Может показаться странным, что работу с этими материями предлагается начинать с таких незначащих, вроде бы естественных и не имеющих отношения к делу действий, как исследование символов, примитивное картографирование сверхреальности по внешним знакам, по обрывкам сведений о них. Однако, я думаю, что по крайней мере персонально для меня это может работать — думать об этом, размышлять о том, как это устроено. 
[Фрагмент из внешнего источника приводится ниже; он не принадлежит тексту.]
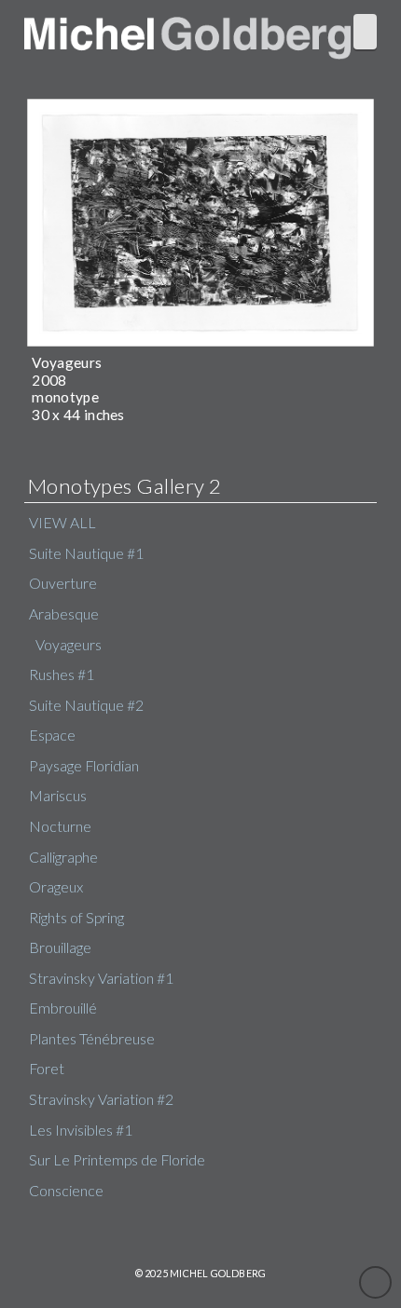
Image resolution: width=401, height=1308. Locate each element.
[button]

Это ни в коем случае не надо ни отменять, ни переделывать, ни реформировать. Только знать, как это устроено, — где мы думаем, а где мы во власти того, что власти над нами иметь не должно.

А устроено оно, например, так, что в определенный момент я вижу, что в некоем доме внезапной смертью умер не слишком знакомый мне человек. И так случается в этом доме, как и в каждом доме, что покойного необходимо сопроводить туда, где покойным принято проводить последние часы перед погребением. И начать необходимо с того, что покойного следует чем-либо прикрыть, поскольку вид покойного для живых невыносим. И я с ужасом вижу, что из неизвестных кладовых, с каких-то антресолей, из склада прошлого достается то самое сине-белое, постаревшее и отсыревшее, впитавшее запахи временного небытия байковое одеяло — возможно, именно то, в которое он сам закутывал собственных детей. И одеялом его накрывают, и делается узел на нем, и эту ношу берут за этот узел, и несут куда-то, и эта ткань детства узнаваема, а узор на ней не означает ничего, как и столько-то лет назад. И всякий раз, когда я вижу эту байку где-нибудь, я помню, где я живу и что из этого следует.

Тяжек наш виссон, режут его серпом, и всегда с размаху. И внутри все вновь обрывается, и мы бессильны, а должны быть сильны.

5.

Я знаю, что я делаю не так, хотя и не могу с собой ничего поделать. Любить следует именно детей, а не символы. Только это все изменит, исправит и сделает нормальным. Ткань же — это только материя. Ей всего лишь надлежит быть легкой, теплой и прочной, как, впрочем, и любой социальной ткани.

Мы так можем, мы так должны жить, а жить в страхе перед настоящим, отменяющим другое настоящее, — нет, не должны.